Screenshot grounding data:
>>>

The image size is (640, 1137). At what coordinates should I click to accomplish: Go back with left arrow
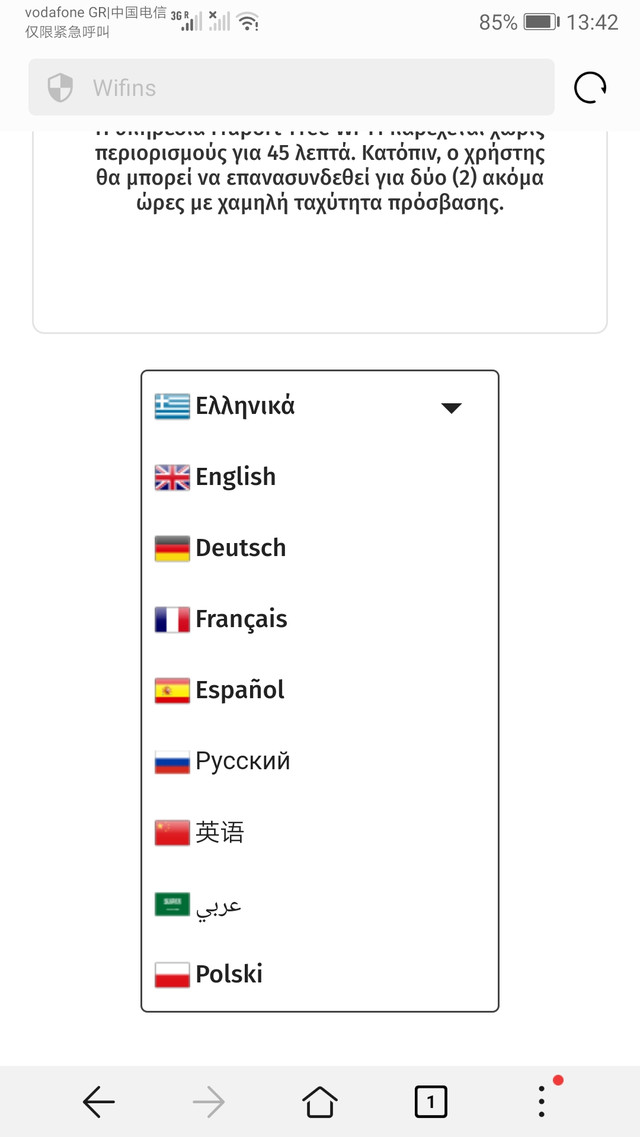point(99,1102)
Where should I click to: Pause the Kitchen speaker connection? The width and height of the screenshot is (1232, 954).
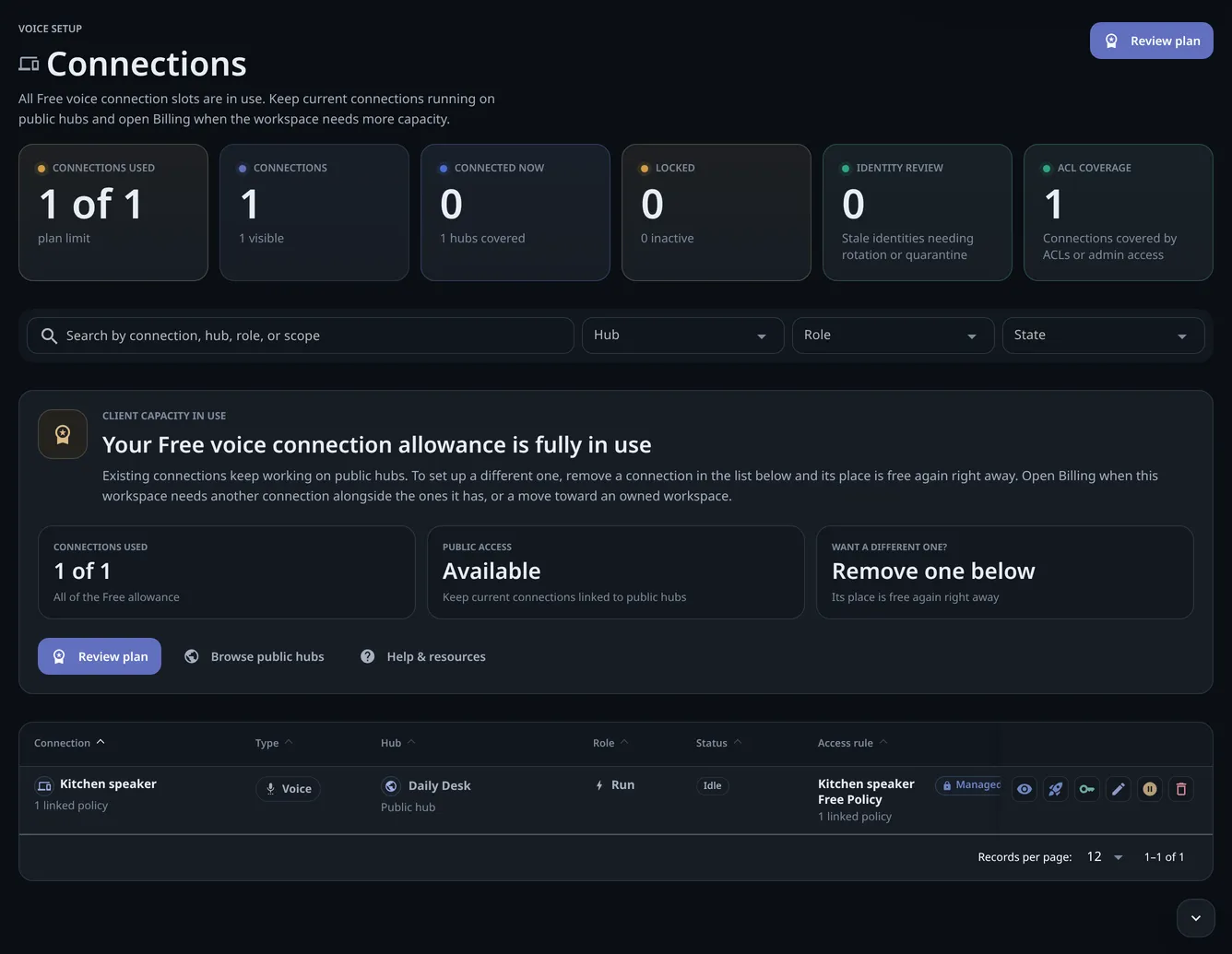1150,789
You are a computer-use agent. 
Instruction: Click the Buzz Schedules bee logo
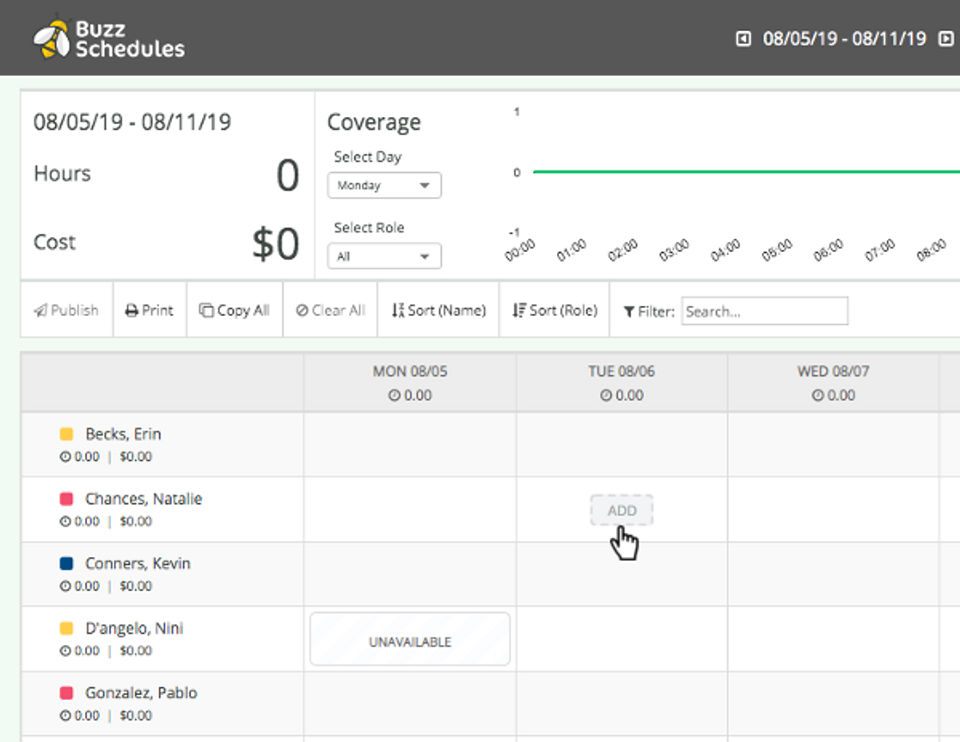pyautogui.click(x=51, y=37)
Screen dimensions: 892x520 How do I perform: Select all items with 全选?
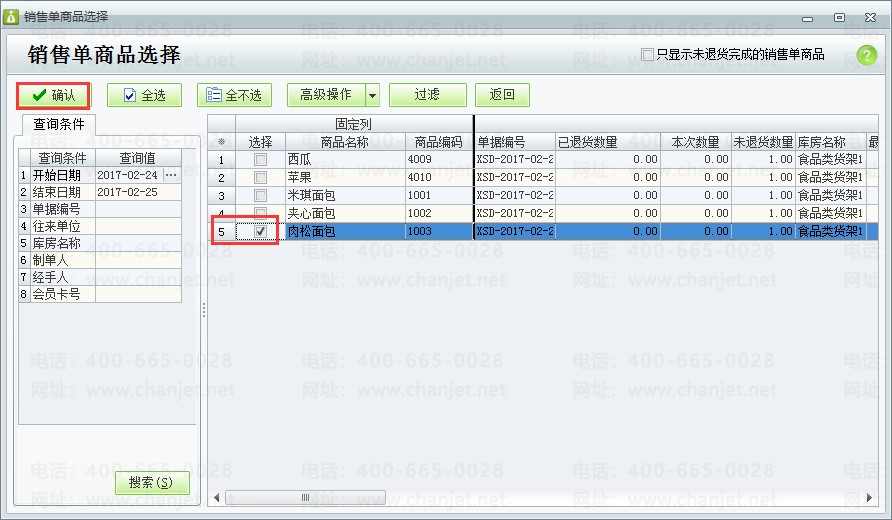[x=144, y=95]
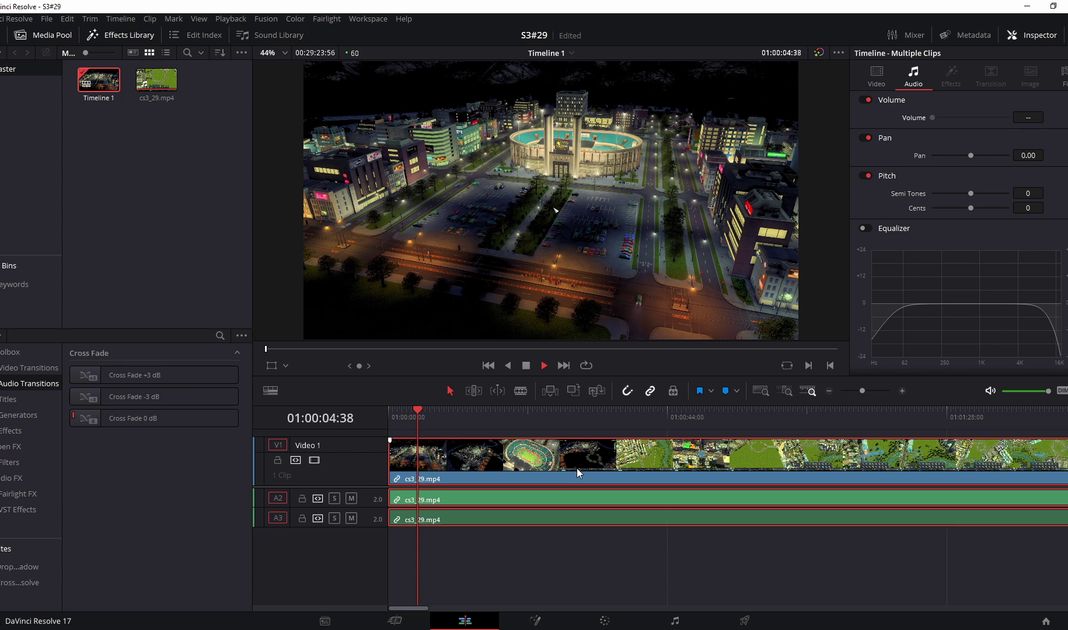The width and height of the screenshot is (1068, 630).
Task: Show the Mixer panel
Action: [906, 35]
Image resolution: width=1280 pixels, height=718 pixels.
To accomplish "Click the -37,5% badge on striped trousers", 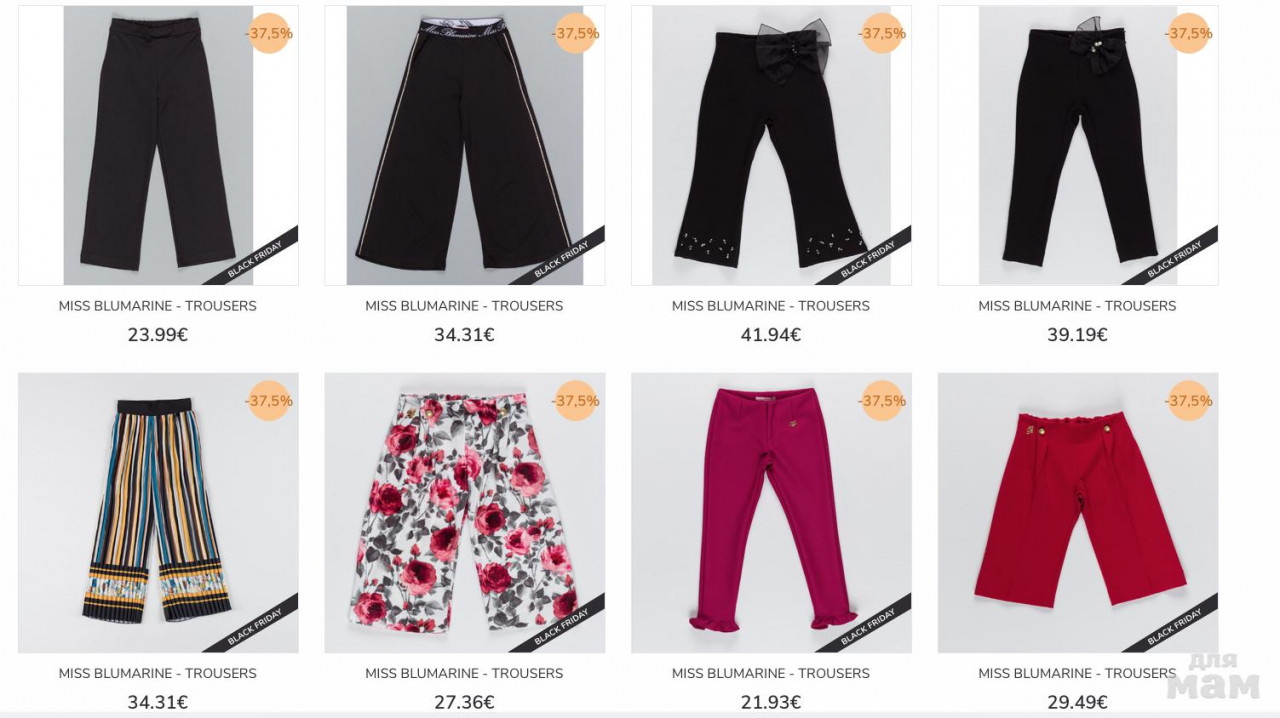I will (x=269, y=401).
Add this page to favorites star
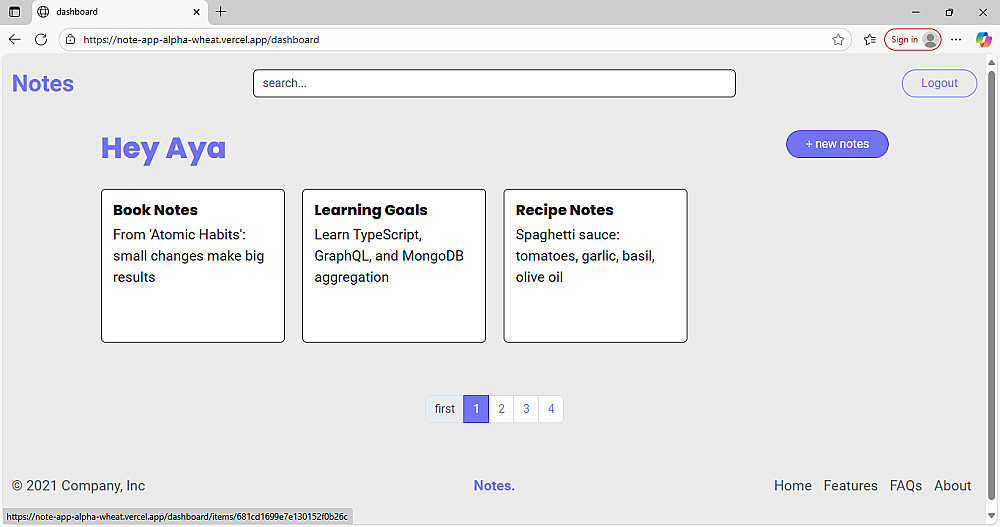 (838, 40)
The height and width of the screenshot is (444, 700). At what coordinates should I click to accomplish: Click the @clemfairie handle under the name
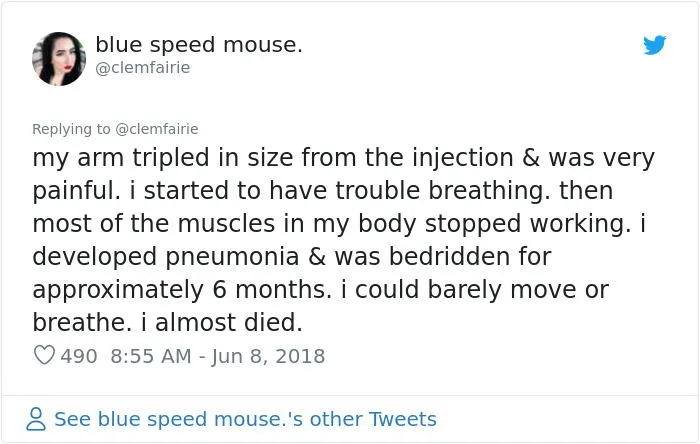click(x=142, y=68)
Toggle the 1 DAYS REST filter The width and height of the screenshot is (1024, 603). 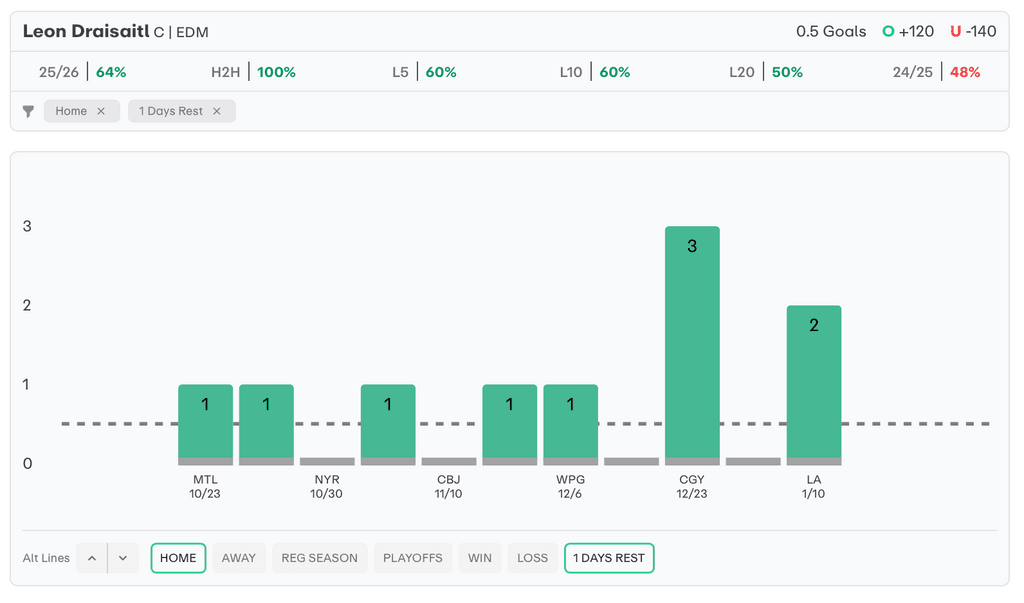[x=608, y=558]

<<<

Task item:
From the first line of the records through the line with "Image resolution: width=1280", reproduce each line exactly and leave the pictures out.

Answer below:
The image size is (640, 1137). At what coordinates should I click to accomplish: Go back with left arrow
point(99,1102)
Where should I click to: Pause the Kitchen speaker connection? The width and height of the screenshot is (1232, 954).
1150,789
You are a computer-use agent. 
Instruction: Click the Buzz Schedules bee logo
pyautogui.click(x=51, y=37)
Screen dimensions: 892x520 How do I perform: Select all items with 全选?
[x=144, y=95]
The width and height of the screenshot is (1068, 630).
Task: Show the Mixer panel
Action: [906, 35]
Image resolution: width=1280 pixels, height=718 pixels.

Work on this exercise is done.